I wrote a post earlier this year covering a similar topic, and at first I was going to ditch the following. Since the first post, however, I’ve adjusted my angle on it a bit, and here I present a few new points. Before writing this, I had not read that entry in months, so it’s interesting to see the similarities as well as the differences. If you prefer to read only one, then read the one below.
Put it before them briefly so they will read it, clearly so they will appreciate it, picturesquely so they will remember it and, above all, accurately so they will be guided by its light. – Joseph Pulitzer
Sometimes journalists do this, depending on the source. For the most part, they get one or two right on a regular basis, but too often fail on the point Pulitzer said was most important — accuracy. Cameras and microphones, these days ubiquitous, are rushed out to scenes and turned on to capture whatever’s there, unfiltered. Does a live interview with one or two people off the street give an accurate representation of an event?
Good journalism is not running stories based on a single source. What the public sees can permanently affect lives. Research is needed to avoid wrongly casting a negative light on a person or an organization, or giving false hope. Putting a reporter live on the scene of a mine explosion, to put on the air anyone who wants to be on camera, is gross misuse of a journalist’s power. Rumors and opinion get presented as facts, and that helps nobody.
Some argue that this type of reporting beats possible cover-ups to the punch. Without time to spin something, a politician or chief executive cannot murk up the waters. For more than a century, newspaper reporters gathered information immediately, and the story appeared the next day. The immediacy in gathering is still there, but the public must wait for the result. The public’s unwillingness to accept the latter spurs media outlets to rush unfounded claims to the forefront.

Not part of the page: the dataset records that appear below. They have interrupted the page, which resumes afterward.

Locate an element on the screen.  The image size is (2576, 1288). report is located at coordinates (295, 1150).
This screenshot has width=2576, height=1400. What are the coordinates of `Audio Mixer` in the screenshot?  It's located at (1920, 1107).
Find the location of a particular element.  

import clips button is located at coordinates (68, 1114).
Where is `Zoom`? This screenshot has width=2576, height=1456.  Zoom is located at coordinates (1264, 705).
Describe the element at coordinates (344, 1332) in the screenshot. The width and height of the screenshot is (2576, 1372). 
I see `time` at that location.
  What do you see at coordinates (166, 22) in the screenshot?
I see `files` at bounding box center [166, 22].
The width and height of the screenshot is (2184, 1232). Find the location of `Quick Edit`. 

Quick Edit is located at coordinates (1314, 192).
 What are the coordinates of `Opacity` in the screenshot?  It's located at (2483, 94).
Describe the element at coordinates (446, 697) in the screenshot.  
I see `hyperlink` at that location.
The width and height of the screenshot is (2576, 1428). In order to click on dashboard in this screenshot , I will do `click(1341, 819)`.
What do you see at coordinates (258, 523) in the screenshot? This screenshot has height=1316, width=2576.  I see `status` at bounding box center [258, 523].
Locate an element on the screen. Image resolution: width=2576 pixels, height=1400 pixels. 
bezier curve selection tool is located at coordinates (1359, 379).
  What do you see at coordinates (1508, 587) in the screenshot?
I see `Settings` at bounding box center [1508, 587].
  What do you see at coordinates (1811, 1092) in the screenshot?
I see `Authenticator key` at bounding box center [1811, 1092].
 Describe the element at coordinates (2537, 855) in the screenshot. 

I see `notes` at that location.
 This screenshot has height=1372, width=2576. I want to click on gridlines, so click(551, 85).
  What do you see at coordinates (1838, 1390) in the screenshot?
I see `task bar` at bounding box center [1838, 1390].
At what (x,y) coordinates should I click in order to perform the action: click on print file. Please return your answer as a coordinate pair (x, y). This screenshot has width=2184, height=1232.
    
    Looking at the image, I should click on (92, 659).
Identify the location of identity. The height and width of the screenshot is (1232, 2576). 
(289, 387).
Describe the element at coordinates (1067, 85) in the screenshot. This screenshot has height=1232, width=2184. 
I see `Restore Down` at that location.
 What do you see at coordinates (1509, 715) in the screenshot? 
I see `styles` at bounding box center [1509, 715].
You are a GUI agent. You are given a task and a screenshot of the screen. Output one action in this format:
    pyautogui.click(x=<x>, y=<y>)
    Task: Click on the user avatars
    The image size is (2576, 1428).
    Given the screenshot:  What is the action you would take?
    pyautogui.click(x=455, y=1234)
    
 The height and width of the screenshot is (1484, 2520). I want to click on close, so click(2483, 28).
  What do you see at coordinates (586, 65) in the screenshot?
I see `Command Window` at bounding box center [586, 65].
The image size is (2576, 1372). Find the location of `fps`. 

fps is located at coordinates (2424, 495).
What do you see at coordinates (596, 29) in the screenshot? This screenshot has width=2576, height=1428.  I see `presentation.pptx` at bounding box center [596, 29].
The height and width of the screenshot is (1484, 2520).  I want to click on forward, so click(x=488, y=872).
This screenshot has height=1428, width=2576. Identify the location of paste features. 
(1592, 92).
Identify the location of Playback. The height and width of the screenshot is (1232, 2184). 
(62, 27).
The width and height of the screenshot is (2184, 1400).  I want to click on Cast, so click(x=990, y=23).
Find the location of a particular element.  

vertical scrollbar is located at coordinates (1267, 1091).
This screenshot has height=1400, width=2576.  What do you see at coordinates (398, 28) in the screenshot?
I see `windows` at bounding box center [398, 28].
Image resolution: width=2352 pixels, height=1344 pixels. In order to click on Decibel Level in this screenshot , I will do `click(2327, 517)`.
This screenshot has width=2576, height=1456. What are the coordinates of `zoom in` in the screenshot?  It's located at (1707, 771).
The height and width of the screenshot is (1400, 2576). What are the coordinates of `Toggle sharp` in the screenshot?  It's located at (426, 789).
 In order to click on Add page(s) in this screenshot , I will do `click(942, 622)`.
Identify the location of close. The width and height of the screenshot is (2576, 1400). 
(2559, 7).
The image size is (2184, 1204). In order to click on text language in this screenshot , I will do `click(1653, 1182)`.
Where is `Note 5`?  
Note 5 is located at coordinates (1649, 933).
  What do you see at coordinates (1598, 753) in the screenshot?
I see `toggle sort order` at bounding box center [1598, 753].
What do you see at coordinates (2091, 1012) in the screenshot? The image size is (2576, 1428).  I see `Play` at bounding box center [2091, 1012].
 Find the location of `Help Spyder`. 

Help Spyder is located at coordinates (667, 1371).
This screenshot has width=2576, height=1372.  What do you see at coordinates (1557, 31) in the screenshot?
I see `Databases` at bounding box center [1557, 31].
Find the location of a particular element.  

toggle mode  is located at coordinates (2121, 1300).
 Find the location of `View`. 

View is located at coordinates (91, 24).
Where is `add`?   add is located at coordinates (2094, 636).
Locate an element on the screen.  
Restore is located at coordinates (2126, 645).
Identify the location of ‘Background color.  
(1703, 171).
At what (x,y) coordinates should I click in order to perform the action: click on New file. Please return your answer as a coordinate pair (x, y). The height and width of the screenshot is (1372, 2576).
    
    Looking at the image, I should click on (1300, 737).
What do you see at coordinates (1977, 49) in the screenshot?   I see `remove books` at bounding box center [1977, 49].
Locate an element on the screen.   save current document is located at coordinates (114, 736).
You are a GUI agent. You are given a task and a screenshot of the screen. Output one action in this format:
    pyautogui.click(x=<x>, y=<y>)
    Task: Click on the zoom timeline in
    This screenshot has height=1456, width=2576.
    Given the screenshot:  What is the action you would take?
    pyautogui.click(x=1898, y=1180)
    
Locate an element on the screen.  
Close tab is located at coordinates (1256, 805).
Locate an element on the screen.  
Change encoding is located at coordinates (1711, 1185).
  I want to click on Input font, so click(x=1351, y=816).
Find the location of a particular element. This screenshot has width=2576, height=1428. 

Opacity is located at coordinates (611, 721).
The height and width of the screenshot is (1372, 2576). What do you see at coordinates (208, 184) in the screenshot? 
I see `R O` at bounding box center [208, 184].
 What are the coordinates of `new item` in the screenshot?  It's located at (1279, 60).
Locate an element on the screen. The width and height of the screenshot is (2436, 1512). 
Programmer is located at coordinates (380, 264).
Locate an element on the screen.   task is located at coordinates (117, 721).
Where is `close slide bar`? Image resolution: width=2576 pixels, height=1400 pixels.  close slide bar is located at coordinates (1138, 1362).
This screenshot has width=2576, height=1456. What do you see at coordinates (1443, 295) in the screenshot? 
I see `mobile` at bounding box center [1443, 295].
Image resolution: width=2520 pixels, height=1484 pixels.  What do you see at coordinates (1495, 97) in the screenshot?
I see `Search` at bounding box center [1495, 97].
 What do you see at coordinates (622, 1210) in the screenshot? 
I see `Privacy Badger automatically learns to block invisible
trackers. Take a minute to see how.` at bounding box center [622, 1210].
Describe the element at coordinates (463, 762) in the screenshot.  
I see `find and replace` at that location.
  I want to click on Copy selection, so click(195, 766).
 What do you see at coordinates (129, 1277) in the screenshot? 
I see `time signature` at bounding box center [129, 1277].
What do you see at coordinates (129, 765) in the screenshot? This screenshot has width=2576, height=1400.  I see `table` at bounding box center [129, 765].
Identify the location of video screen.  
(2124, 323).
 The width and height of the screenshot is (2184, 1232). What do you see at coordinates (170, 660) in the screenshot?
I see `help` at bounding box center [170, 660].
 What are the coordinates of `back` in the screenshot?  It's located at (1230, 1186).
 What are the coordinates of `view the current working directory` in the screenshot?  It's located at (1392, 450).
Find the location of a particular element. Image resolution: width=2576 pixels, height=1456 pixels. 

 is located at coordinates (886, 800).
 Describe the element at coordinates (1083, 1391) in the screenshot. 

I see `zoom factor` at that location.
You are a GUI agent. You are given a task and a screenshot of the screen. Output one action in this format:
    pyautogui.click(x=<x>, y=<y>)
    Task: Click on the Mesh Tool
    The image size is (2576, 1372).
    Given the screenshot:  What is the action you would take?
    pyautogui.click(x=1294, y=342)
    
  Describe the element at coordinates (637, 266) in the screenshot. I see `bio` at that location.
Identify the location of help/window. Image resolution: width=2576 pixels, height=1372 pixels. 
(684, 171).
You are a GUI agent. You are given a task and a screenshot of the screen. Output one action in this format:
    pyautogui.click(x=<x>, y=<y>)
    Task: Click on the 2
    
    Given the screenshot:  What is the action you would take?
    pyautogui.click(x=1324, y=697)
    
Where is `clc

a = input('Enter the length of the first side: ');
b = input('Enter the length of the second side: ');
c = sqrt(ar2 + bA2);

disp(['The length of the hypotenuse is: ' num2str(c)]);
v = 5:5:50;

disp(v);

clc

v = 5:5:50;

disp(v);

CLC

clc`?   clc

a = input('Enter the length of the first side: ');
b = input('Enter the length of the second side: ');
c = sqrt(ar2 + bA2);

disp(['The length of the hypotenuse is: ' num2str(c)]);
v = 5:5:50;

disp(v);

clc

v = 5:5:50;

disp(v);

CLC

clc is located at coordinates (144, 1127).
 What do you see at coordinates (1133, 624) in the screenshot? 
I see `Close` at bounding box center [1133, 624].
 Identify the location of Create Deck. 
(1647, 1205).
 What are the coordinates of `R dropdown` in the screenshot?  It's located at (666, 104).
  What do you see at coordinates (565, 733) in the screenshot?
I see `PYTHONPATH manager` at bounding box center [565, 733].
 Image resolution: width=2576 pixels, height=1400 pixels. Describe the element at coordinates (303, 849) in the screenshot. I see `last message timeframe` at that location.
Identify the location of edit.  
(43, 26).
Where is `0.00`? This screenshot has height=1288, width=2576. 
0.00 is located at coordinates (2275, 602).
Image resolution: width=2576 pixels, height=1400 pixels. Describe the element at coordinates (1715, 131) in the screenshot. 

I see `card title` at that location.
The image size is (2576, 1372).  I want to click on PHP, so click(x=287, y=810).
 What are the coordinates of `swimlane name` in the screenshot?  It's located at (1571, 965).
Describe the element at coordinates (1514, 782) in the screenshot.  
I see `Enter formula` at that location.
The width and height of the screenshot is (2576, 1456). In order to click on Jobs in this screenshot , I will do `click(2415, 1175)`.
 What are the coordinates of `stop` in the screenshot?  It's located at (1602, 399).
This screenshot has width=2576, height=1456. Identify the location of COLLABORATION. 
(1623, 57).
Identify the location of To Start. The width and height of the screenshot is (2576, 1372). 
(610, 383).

The real question here is do we care whether or not reporters do as Pulitzer said? Eager to hear details without delay, the masses can’t seem to get enough of this irresponsible brand of news, so producers keep churning it out. The quick rise of CNN on cable, and subsequenty Fox News, MSNBC, and a host of others, proves that sensationalism has become the preferred format.
The meteoric rise of huge media conglomerates also is rooted in the public’s tendency to watch whatever is on. This is made obvious when cable news channels broadcast hours of an executive plane circling the runway because it has faulty landing gear. Viewers sit there watching that plane because they have a TV and they want to be passive. After a hard day at the office or taking care of a family, or just in the breakroom at work, they want that flickering box to entertain them. To borrow from Pulitzer’s quote, they are “guided by its light.”
I saw a ray of hope in the growing number of people who have turned away from TV in favor of their computers. This at least showed that not everybody was satisfied with taking whatever was offered. Instead, it allowed and even required them to choose what they wanted to read. They didn’t care that pretty people on TV were reading news into the camera.
However, that hope turned dark. The Internet made timely reporting and worldwide distribution much cheaper, and with the increasing prevalance of broadband Internet connections, the pretty people are online, too. Rather than spending their time reading quality, in-depth stories, Internet users will view a two-minute clip, and the written word will once again be relegated to the benchwarmer role.
There are no doubt many journalists who believe in and try to meet Pulitzer’s challenge. I used to work with a whole newsroom full of them. Because those who buy news want it fast instead of right, these ethically bound individuals are a dying breed.
Disclaimer: There’s nothing inherently wrong with pretty people. Like anything else, however, they can be used for evil.